==== RECORDS FOR THIS TASK ====
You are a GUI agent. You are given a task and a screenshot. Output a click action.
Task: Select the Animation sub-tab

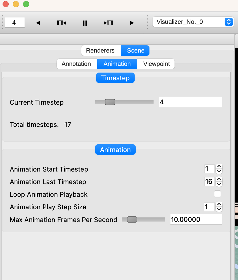click(117, 64)
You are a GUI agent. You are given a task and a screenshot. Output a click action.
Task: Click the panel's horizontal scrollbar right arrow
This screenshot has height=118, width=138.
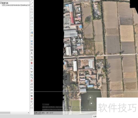tap(28, 112)
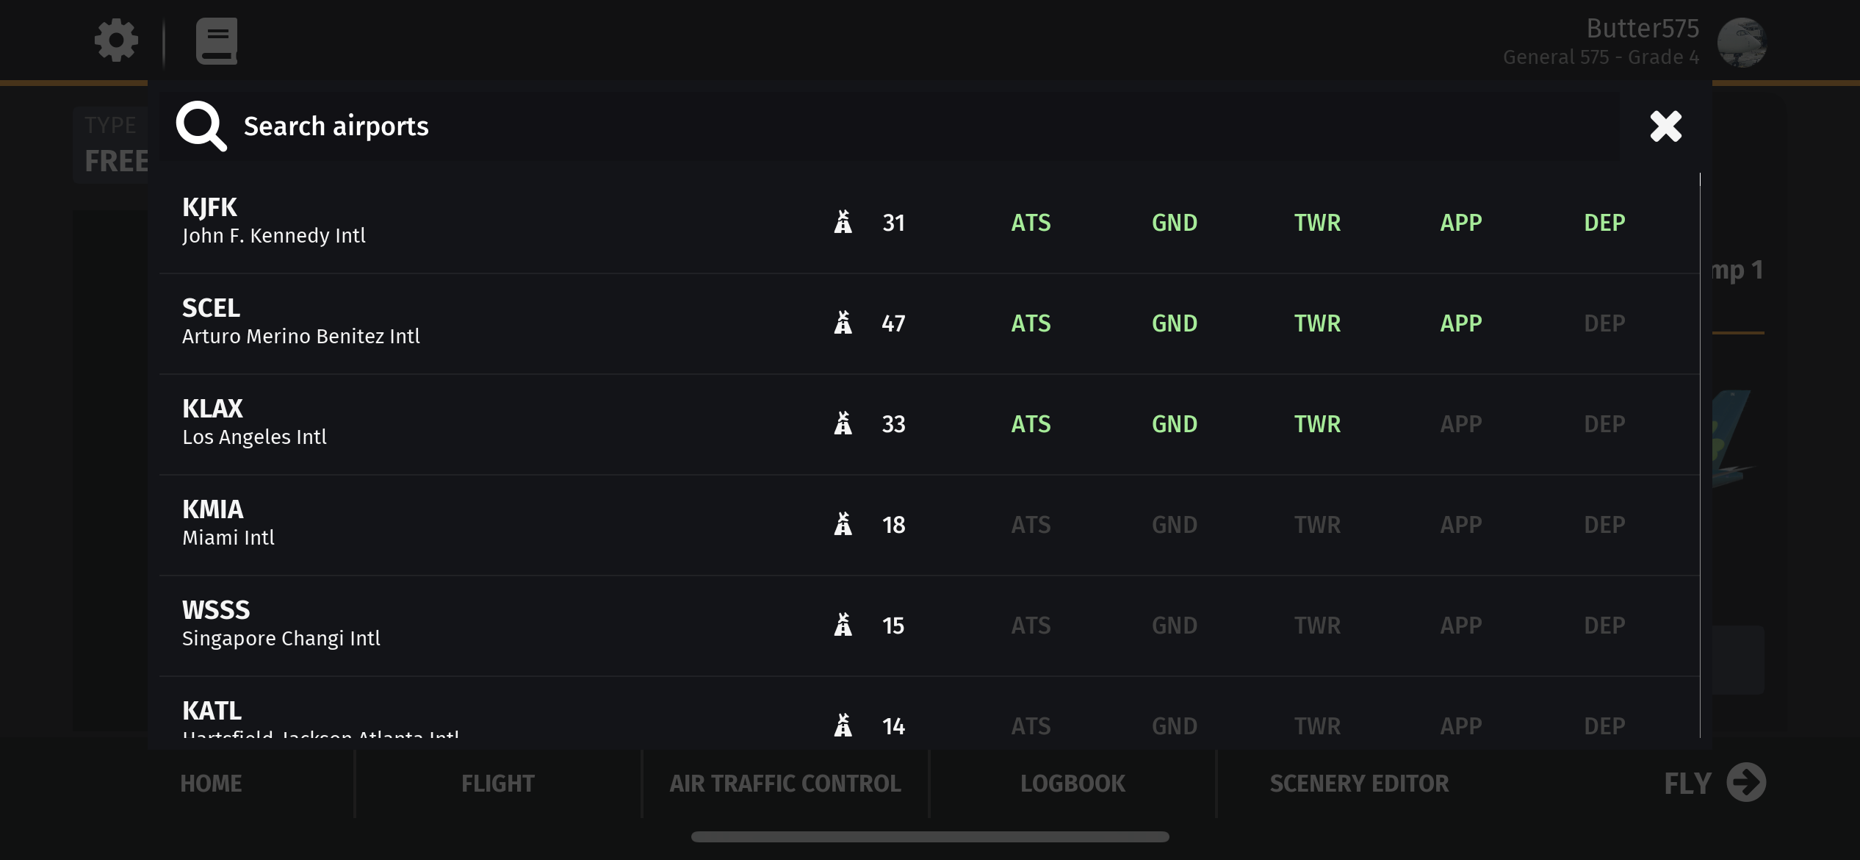The width and height of the screenshot is (1860, 860).
Task: Select KLAX GND frequency
Action: point(1174,424)
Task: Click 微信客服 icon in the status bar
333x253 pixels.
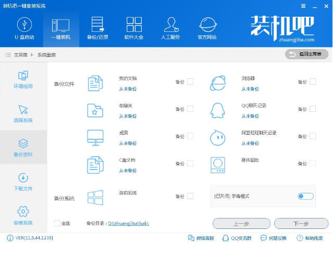Action: [191, 238]
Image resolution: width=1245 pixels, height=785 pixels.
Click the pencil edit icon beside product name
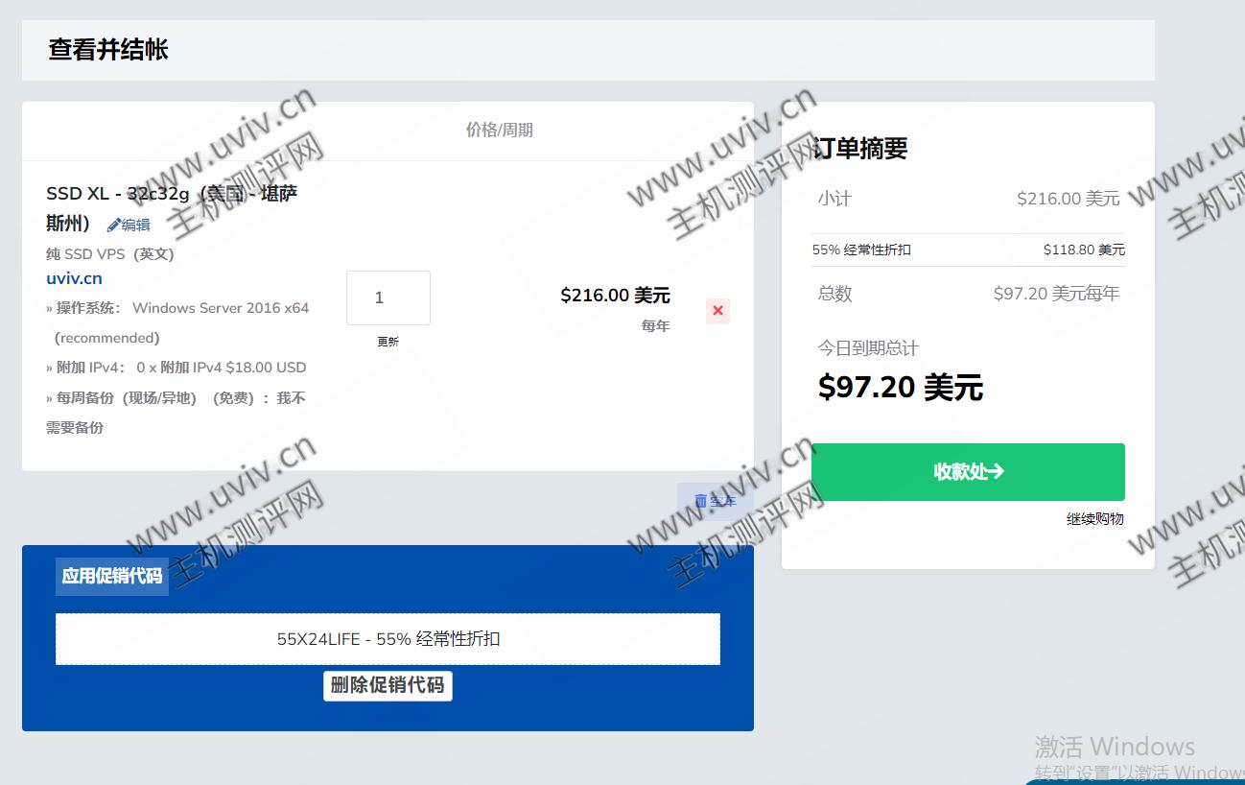[114, 225]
====
■ DIRECTIONS FOR THIS TASK:
Return the entries above in full and unchanged, omitting every image.

■ TASK RESPONSE:
You are a GUI agent. You are given a task and a screenshot. Output a click action.
Task: Select the Animation sub-tab

click(117, 64)
You are a GUI agent. You are given a task and a screenshot. Output a click action.
Task: Click the panel's horizontal scrollbar right arrow
This screenshot has height=118, width=138.
tap(28, 112)
The width and height of the screenshot is (1860, 860).
Task: Select KLAX GND frequency
Action: point(1174,424)
Task: Click 微信客服 icon in the status bar
333x253 pixels.
Action: [191, 238]
Image resolution: width=1245 pixels, height=785 pixels.
Click the pencil edit icon beside product name
[114, 225]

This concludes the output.